### [EXERCISE BRIEF]
Locate "Task: Check RL by Heisa 1 Day option" in the listing. Transcribe the line that contains it and every line that follows, through the last, omitting all pictures.

### [INFORMATION SUPPLIED]

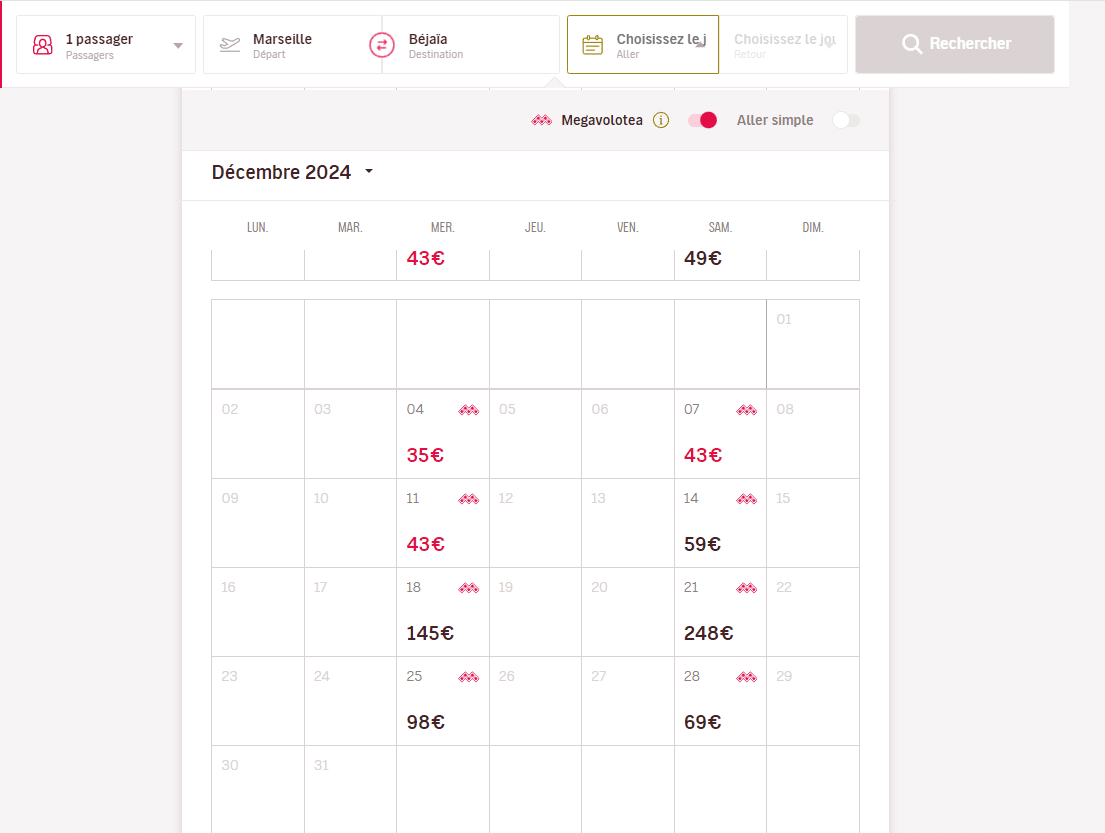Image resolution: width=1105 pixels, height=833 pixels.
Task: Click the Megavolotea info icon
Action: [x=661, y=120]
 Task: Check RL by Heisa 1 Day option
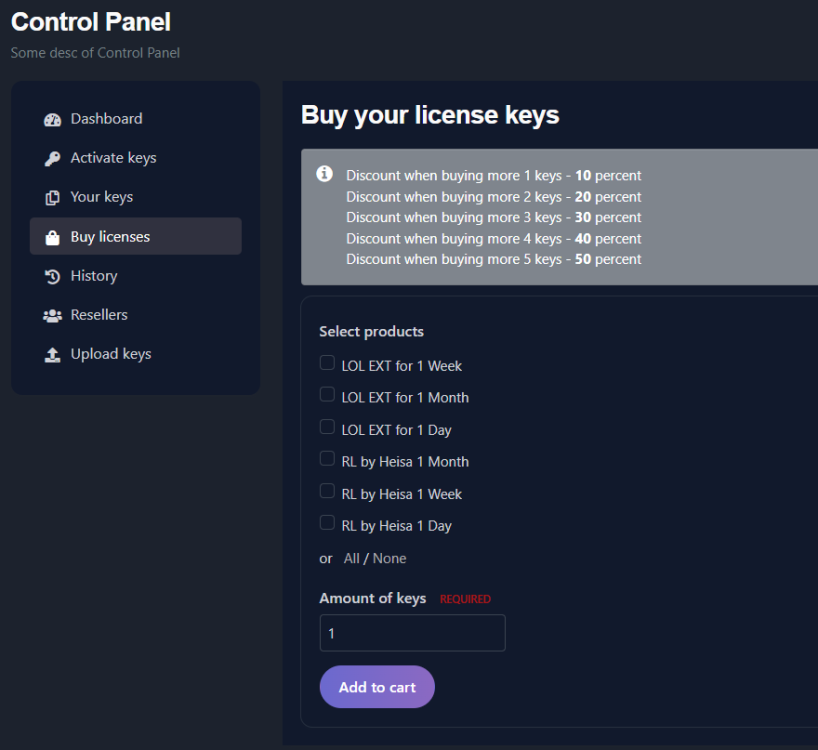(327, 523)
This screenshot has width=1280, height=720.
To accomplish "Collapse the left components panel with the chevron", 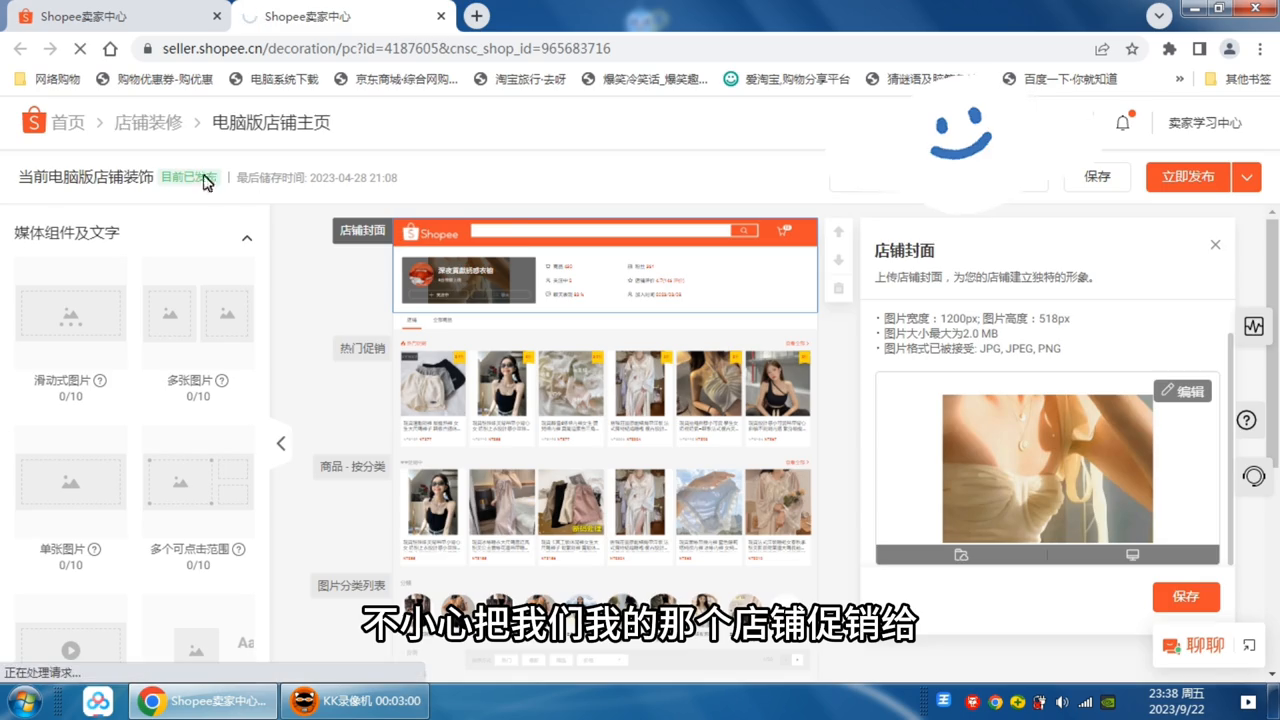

### [SOLUTION TO THIS TASK]
 Task: Check RL by Heisa 1 Day option
(327, 523)
This screenshot has width=1280, height=720.
To accomplish "Collapse the left components panel with the chevron", 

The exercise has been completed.